When I was 27, 28, none of this would've mattered to me; in fact, you could safely bet money in those days that before that YouTube video was even over, that person and I would've been naked and on the floor and humping each other like a couple of animals. Like I said, it's a balance I'm trying to find for myself these days; a balance between simple horniness and knowing when a situation is right or wrong for me, a balance between what I want and what's best for the other person, and of doing the right thing when those two answers clash with each other. This night of sexual tension I recently experienced was ultimately a very good thing for me, for a variety of reasons at once: it reminded me firstly of simply what it feels like to have someone desire you, and also reminded me why this is so much more of an intense thing when you actually like that person back and care about their well-being, while also reminding me that a crucial part of the entire process is in caring what they think as well, and of stopping and spending some time putting yourself in their shoes, of understanding what the best options for any situation are from that viewpoint and not just your own. Well, and it gave me a boner too. A big giant fucking boner that didn't go away for three fucking days. I mean, pardon my French and all, but goddamn.

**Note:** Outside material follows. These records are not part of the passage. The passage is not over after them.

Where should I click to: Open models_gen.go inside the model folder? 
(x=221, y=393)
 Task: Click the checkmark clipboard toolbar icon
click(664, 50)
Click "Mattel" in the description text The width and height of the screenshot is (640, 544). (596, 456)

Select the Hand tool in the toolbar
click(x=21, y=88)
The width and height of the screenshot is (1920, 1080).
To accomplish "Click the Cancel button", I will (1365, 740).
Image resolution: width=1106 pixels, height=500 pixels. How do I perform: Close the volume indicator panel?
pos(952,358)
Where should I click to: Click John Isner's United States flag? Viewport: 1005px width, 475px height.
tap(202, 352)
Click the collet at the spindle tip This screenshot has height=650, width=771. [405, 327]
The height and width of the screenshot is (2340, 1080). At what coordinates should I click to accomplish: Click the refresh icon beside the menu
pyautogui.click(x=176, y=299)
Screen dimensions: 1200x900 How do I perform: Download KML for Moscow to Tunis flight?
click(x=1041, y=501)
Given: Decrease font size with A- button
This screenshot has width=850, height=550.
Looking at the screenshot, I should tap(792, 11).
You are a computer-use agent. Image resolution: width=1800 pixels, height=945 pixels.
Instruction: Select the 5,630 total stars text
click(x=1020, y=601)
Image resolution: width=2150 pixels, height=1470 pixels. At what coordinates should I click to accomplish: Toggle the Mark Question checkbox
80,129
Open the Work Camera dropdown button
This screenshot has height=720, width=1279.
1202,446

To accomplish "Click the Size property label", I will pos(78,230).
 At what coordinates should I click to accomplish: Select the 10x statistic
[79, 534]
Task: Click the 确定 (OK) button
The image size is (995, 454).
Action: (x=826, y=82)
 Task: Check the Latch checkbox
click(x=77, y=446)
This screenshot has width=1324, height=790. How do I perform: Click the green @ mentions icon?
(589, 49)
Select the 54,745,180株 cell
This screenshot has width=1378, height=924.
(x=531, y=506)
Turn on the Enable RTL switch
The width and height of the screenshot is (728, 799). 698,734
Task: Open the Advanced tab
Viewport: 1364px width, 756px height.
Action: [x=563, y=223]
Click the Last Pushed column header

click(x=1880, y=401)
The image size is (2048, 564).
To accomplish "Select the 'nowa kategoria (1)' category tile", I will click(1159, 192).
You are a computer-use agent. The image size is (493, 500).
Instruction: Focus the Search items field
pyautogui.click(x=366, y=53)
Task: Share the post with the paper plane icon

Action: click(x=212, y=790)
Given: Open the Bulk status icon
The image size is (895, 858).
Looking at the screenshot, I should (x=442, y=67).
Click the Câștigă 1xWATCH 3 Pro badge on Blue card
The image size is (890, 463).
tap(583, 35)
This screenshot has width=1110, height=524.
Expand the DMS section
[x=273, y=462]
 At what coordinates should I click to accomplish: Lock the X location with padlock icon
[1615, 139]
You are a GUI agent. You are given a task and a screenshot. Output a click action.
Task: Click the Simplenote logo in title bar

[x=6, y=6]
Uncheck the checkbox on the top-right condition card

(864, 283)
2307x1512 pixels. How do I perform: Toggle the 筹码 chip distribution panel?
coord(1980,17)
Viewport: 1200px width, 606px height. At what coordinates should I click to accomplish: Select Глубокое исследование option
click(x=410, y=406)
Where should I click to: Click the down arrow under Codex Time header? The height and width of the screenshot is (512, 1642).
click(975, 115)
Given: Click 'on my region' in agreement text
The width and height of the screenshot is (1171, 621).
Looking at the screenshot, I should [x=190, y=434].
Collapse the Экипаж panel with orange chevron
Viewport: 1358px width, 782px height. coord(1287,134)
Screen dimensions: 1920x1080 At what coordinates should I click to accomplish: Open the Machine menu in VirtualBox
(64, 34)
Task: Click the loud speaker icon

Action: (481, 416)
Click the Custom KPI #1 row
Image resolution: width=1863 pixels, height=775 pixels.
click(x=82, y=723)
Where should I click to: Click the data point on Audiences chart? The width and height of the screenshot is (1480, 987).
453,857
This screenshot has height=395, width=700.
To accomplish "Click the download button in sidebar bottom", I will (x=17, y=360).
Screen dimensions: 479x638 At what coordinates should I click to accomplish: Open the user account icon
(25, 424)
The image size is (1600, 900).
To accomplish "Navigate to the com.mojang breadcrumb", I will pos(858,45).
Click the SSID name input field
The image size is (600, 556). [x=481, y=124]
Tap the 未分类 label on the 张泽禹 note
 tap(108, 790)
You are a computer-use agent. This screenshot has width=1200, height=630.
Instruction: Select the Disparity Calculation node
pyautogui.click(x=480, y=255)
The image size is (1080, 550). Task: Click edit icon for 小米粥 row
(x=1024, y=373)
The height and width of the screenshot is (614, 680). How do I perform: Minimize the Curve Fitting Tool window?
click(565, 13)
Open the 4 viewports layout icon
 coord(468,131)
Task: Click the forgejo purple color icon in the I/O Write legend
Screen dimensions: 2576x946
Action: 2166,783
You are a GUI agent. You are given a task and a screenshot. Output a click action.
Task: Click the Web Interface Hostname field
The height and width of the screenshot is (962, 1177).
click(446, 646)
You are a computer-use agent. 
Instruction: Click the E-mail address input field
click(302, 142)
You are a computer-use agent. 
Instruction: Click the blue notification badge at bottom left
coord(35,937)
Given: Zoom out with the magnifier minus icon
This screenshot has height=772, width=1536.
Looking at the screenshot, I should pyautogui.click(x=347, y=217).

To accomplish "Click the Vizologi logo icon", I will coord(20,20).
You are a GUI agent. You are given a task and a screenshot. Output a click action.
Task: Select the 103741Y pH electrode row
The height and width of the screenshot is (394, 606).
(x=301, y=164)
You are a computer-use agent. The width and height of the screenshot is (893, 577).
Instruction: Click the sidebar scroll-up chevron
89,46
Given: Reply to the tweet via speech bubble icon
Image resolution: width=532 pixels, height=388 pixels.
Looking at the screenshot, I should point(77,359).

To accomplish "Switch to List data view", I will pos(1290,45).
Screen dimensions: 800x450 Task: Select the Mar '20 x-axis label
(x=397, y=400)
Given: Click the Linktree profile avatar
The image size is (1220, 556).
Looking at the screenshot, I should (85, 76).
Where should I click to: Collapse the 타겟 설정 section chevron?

All of these things I mention today are ultimately good; they are external signs that things are working, that the goals I set at the beginning of the year for getting healthier, for reconnecting with humanity again, are ultimately succeeding. It can sometimes (er, many times) be a painful process, I don't deny that at all, certainly an unpleasant process a lot of the time, certainly a process where I sometimes find myself unbearably horny and heartbreakingly lonely, yet forced to say no to almost-guaranteed sex anyway. If I were a religious person, I'd be tempted to say that this is a form of penance that I'm paying right now, and thus not something anyone should feel particularly sorry that I'm going through; that for every bad day I have these days, every experience of being emotionally overwhelmed by my own inadequacies, it's yet one more day that makes up for me being an asshole to someone in my youth, for making a romantic partner cry, for ruining a friendship. If I were a religious person, I'd say that the balance is still fairly out of whack, that I can still expect a whole heaping pile of further shit to be flung at my head before things will finally start looking better for me. That this is yet one more reason not to feel pity for anything that's been said here today, that ultimately I deserve whatever bad things are happening in my life, and that the day they finally let up some is the day I'll know that I finally paid off that karmic debt. Thank God I'm not a religious person, I guess.